Emergency personnel and power crews descended on southwest Louisiana last week to help with recovery efforts after Hurricane Laura made landfall on Thursday morning. The Category 4 storm brought in sustained winds of 150 mph and a storm surge of at least 12 feet to some coastal parishes.
NewsChannel 5 was in Louisiana when the hurricane hit the state and assessed damage in Lake Charles where damage was widespread.
Emergency responders from different Middle Tennessee agencies including the Franklin Fire Department, Williamson County Emergency Management Agency and the Nashville Fire Department deployed to Louisiana last week to help with rescue and search efforts. They soon turned around since Louisiana eventually had enough resources.
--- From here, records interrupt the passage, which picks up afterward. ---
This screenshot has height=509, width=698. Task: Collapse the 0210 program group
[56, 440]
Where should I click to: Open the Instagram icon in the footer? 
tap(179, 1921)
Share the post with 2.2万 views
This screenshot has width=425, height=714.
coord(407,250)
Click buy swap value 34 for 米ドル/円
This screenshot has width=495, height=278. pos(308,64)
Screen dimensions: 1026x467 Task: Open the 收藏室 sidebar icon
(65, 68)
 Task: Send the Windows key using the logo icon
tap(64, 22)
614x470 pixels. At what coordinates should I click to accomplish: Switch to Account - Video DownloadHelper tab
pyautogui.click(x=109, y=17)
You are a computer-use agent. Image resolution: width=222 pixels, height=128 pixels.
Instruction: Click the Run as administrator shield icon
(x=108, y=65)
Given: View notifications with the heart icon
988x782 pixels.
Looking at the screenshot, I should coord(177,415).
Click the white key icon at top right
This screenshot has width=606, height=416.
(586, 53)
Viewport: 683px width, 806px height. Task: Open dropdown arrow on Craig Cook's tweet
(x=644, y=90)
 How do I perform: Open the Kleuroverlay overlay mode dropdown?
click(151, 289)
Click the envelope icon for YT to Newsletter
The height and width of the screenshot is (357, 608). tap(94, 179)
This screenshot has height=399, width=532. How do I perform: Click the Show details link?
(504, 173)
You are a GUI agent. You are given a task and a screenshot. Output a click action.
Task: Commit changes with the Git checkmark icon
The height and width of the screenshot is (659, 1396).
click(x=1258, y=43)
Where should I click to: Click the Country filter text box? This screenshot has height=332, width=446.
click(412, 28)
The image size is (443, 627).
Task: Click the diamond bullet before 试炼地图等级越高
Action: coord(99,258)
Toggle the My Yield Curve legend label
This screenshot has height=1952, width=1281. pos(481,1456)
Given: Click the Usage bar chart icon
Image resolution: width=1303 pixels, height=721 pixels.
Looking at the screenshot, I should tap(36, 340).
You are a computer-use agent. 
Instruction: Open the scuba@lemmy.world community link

Providing mutual out of state is far from random and sporadic. Since the hurricane was so big and widespread, local jurisdictions needed the state of Louisiana to reach out to neighboring states for more assistance. Any state can send a request through a national system called Emergency Management Assistance Compact. The state of Louisiana did just that last week.
"It's basically a mutual aid agreement or an assistance agreement between states," Williamson County Emergency Management Agency Senior Operations Manager Bryan Hovde told NewsChannel 5. "The receiving states look at what those requests and are able to respond if they have resources within their state that can meet the need."
Tennessee has already created task forces that can meet specific needs to help speed up the process. Although their help was no longer needed, Hovde said everyone is willing to offer support.
"We want to be a good partner to everybody that needs help and it gives us good opportunity to go out and use equipment to support other local communities with the knowledge that
some day when we need help locally, that these organizations will help us in Middle Tennessee," he said.
Teams out of state that respond to help do not get paid through their local departments. The state requesting assistance is responsible for paying their hours.